Quad RTX3090 GPU Wattage Limited "MaxQ" TensorFlow Performance

Table of Contents

TL;DR: Can you run 4 RTX3090's in a system under heavy compute load? Yes, by using nvidia-smi I was able to reduce the power limit on 4 GPUs from 350W to 280W and achieve over 95% of maximum performance. The total power load "at the wall" was reasonable for a single power supply and a modest US residential 110V, 15A power line. At least look at the plots below.

Introduction

The NVIDIA RTX3090 is a very capable GPU for accelerated compute intensive tasks like ML/AI model training. It offers a significant performance improvement over the last generation RTX20 GPUs. It also uses at LOT more power! The TDP Wattage for the RTX3090 is 350W. This is OK for high performance system builds with 1, 2, or even 3 GPUs. What if you want to push that to 4 GPUs?

Can you run heavy compute loads on Quad RTX3090 GPUs without using 2 power supplies and within the constraints of a US 110V 15A power line?

Yes! It's possible to sensibly make use of 4 RTX3090's. How? By using the NVIDIA System Management Interface (nvidia-smi) to apply power limits to the GPUs.
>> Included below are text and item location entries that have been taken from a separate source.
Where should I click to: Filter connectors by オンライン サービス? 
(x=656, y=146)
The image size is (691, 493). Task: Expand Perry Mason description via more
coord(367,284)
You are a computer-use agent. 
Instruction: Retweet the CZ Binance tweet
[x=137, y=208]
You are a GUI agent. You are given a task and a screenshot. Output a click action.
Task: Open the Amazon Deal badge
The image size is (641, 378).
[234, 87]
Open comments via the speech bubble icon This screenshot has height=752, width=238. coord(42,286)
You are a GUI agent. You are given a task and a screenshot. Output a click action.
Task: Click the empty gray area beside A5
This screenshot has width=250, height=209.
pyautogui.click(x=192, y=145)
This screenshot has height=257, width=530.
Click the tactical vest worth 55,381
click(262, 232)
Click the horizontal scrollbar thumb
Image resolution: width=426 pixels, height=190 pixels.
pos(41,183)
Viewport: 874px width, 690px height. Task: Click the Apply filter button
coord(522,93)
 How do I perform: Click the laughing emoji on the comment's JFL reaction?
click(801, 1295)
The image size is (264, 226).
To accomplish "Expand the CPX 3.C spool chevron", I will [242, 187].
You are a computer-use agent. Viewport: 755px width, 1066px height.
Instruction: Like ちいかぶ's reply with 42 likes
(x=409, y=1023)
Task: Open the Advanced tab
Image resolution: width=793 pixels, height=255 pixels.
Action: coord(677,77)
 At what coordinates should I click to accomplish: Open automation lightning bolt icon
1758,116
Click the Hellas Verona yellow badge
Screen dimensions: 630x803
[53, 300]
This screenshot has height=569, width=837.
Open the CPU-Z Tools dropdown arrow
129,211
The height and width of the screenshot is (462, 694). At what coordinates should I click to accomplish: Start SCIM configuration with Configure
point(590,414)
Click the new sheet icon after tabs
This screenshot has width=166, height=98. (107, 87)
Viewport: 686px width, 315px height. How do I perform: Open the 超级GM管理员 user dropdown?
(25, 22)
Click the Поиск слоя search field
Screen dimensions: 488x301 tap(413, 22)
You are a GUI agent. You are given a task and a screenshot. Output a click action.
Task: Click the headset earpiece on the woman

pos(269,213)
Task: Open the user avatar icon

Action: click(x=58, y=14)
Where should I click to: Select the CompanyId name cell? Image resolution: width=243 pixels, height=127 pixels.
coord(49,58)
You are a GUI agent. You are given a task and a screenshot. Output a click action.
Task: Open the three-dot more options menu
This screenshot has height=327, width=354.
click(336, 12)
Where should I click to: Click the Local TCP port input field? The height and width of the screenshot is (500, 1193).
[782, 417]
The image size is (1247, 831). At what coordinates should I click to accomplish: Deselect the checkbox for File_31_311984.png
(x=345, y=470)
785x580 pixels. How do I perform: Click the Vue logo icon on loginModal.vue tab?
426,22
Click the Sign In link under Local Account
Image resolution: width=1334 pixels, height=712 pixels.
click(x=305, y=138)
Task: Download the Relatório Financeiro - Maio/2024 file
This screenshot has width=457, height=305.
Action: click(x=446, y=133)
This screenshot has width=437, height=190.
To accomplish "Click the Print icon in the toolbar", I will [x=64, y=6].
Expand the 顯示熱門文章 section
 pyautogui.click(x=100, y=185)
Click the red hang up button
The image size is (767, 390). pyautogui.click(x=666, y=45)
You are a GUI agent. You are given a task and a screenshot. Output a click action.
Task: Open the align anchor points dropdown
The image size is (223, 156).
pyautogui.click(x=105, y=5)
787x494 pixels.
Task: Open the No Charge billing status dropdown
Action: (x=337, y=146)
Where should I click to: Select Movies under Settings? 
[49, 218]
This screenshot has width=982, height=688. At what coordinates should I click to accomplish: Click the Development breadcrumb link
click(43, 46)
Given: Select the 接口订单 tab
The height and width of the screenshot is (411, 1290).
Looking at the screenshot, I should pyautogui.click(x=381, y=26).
I was able to achieve 95% of maximum compute performance with a GPU power limit of around 280W. That is a power draw similar to using 3 RTX3090's at full (350W) but with much better performance!

MaxQ?

This testing was inspired by what NVIDIA and their partners do for some of their laptop GPUs. They have a "feature" called "MaxQ". That's an abuse of an aeronautical engineering term and not really appropriate but, hey, it sounds good and the basic idea is great! I set out to find "MaxQ" for the RTX3090 with the goal of finding a stable 4 GPU configuration with good performance per Watt.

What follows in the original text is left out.